→ Document segment:
((

My year got off to a zippy start when Ralph Nader named my new book – due out in February – as #1 in his list of “Ten Books to Provoke Conversation in the New Year.” Thanks, Ralph!
Think Like a Commoner: A Short Introduction to the Life of the Commons is my attempt to introduce the commons to the lay reader and concerned citizen. I wanted to explain the commons in simple but not simplistic language while pointing toward the many deep and complicated aspects of the commons, and to the diverse points of entry to the subject. My publisher is New Society Publishers, known for its environmental and activist-minded books.
Think Like a Commoner is my best effort to provide a succinct, lucid overview of the commons. In relatively short chapters, I discuss its history, academic scholarship and many cultural variations. I explore the political and economic implications of the commons and dozens of activist fronts and working projects. I also look at the international commons movement and provide a list of further reading and other resources.
It’s no exaggeration to say that it’s taken me fifteen years to write this book! While Silent Theft, my first foray into commons research and scholarship, came out in 2002, I’ve had quite an odyssey of reading, debate, conference-going and reflection over the past decade. I decided it was important to circle back on myself to try to make better sense of the commons, ten years later, and to try to communicate it more clearly.

))

→ Exercise 1: Give again, word for word, the stretch of the book announcement from "My year got" through "and activist-minded books.".
→ Exercise 2: Proceed with the book announcement about the commons, starting right after its final sentence.

→ Given data:
((

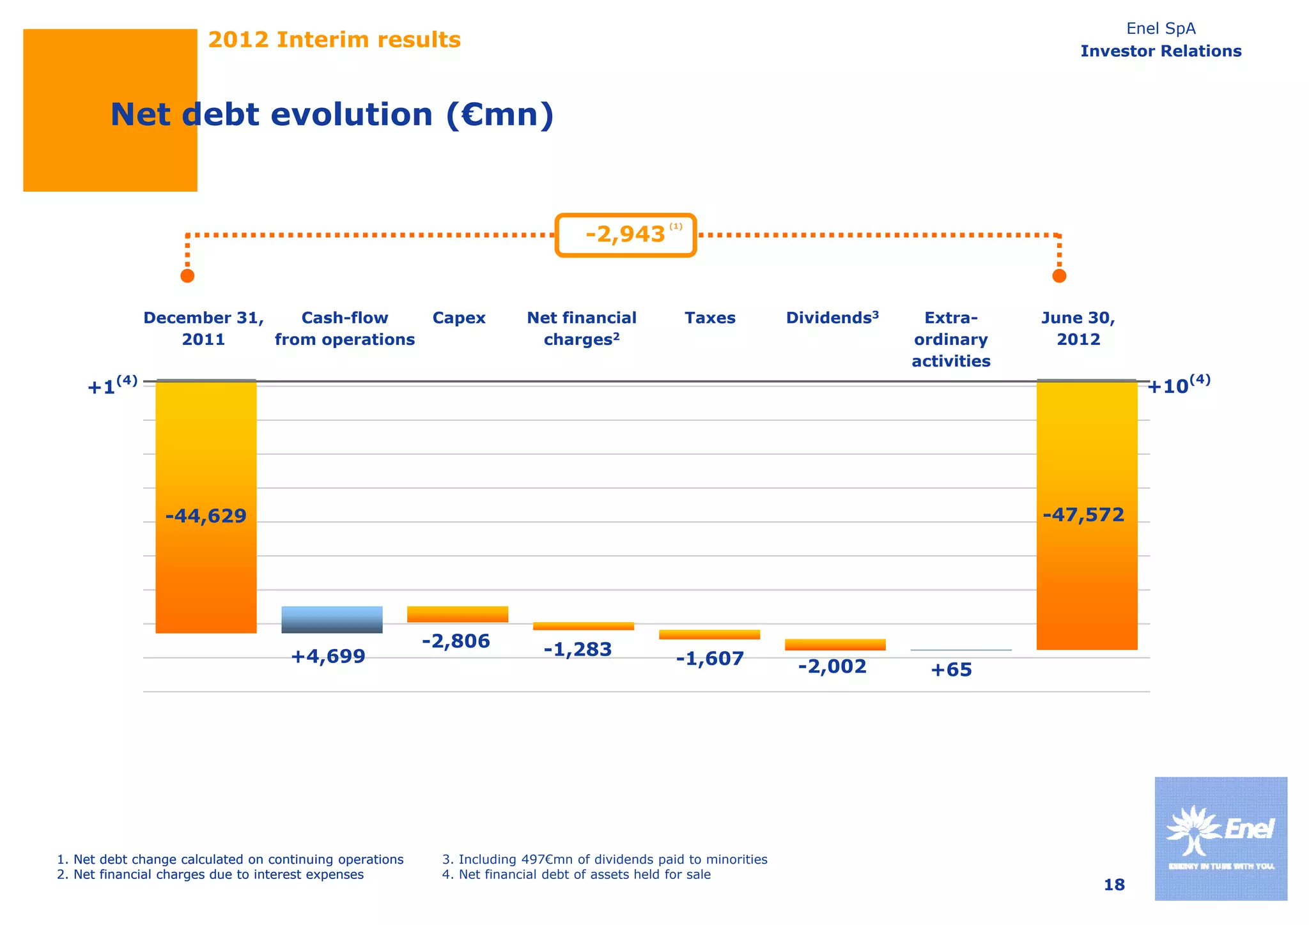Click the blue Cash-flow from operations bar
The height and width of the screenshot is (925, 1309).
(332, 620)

))
((

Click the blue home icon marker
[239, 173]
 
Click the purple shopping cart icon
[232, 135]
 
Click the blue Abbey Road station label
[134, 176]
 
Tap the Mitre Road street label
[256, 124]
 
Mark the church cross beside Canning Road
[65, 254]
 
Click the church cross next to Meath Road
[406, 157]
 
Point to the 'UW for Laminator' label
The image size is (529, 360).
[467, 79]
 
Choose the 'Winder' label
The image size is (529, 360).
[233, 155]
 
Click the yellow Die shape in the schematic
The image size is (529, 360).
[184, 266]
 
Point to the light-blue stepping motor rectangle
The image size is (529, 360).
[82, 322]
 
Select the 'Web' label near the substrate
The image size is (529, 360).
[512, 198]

))
((

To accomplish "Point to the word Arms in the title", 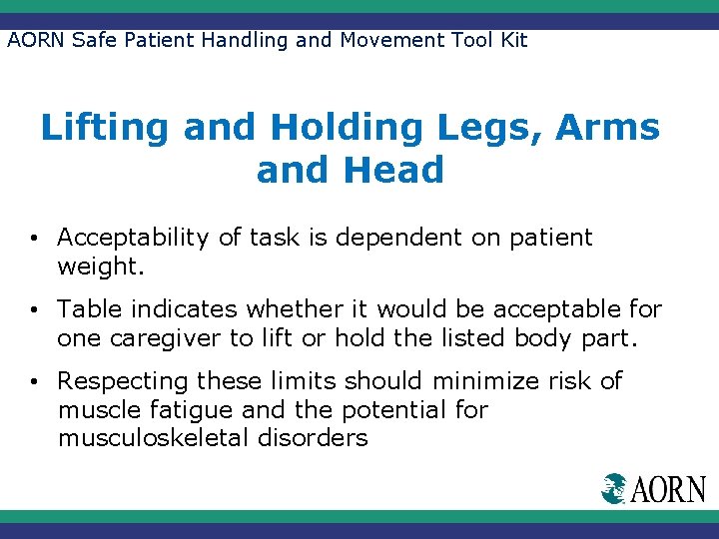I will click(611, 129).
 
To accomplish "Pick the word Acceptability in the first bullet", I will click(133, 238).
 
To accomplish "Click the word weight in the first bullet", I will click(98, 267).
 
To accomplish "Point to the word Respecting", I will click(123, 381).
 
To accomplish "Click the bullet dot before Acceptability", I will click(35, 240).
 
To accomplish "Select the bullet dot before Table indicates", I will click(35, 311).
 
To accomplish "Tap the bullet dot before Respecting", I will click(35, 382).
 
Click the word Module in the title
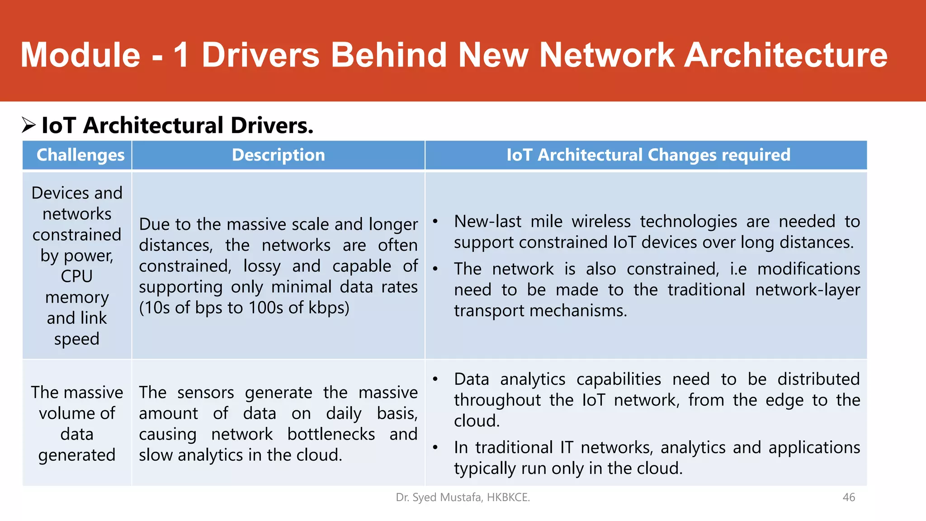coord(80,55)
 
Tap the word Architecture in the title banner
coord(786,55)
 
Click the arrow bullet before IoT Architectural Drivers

))

→ Task answer 1:
My year got off to a zippy start when Ralph Nader named my new book – due out in February – as #1 in his list of “Ten Books to Provoke Conversation in the New Year.” Thanks, Ralph!
Think Like a Commoner: A Short Introduction to the Life of the Commons is my attempt to introduce the commons to the lay reader and concerned citizen. I wanted to explain the commons in simple but not simplistic language while pointing toward the many deep and complicated aspects of the commons, and to the diverse points of entry to the subject. My publisher is New Society Publishers, known for its environmental and activist-minded books.

→ Task answer 2:
Now it's on to the public outreach / marketing stage of the book. For that, I'm grateful to climate change activist Bill McKibben for his supportive blurb: “The Commons is among the most important and hopeful concepts of our time, and once you've read this book you'll understand why!”
Here’s how the back cover describes my book:
“The biggest tragedy of the commons” is the misconception that commons are failures – relics from another era rendered unnecessary by the Market and State. Think Like a Commoner dispels such prejudices by explaining the rich history and promising future of the commons – an ageless paradigm of cooperation and fairness that is re-making our world.
“With graceful prose and dozens of fascinating stories, Bollier introduces the people, projects and vision now spawning a global movement. Think Like a Commoner explains how the commons:
- Challenges the standard narrative of contemporary market economics
- Provides a framework of law and social action that can help us move beyond neoliberal capitalism
- Is an exploding field of DIY innovation ranging from Wikipedia and seed-sharing to community forests and collaborative consumption, and beyond.
“We have a choice: Ignore the commons and suffer the ongoing private plunder of our common wealth. Or Think Like a Commoner and learn how to rebuild our society and reclaim our shared inheritance. This accessible, comprehensive introduction to the commons will surprise you, enlighten you, and provoke you to action.”
I’ll have more to say about the book when it arrives in February, but for now, let me just say that I’m excited about this book and the chance to talk about it on the Web and on a book tour. If you have any ideas for me in that regard, drop me a note.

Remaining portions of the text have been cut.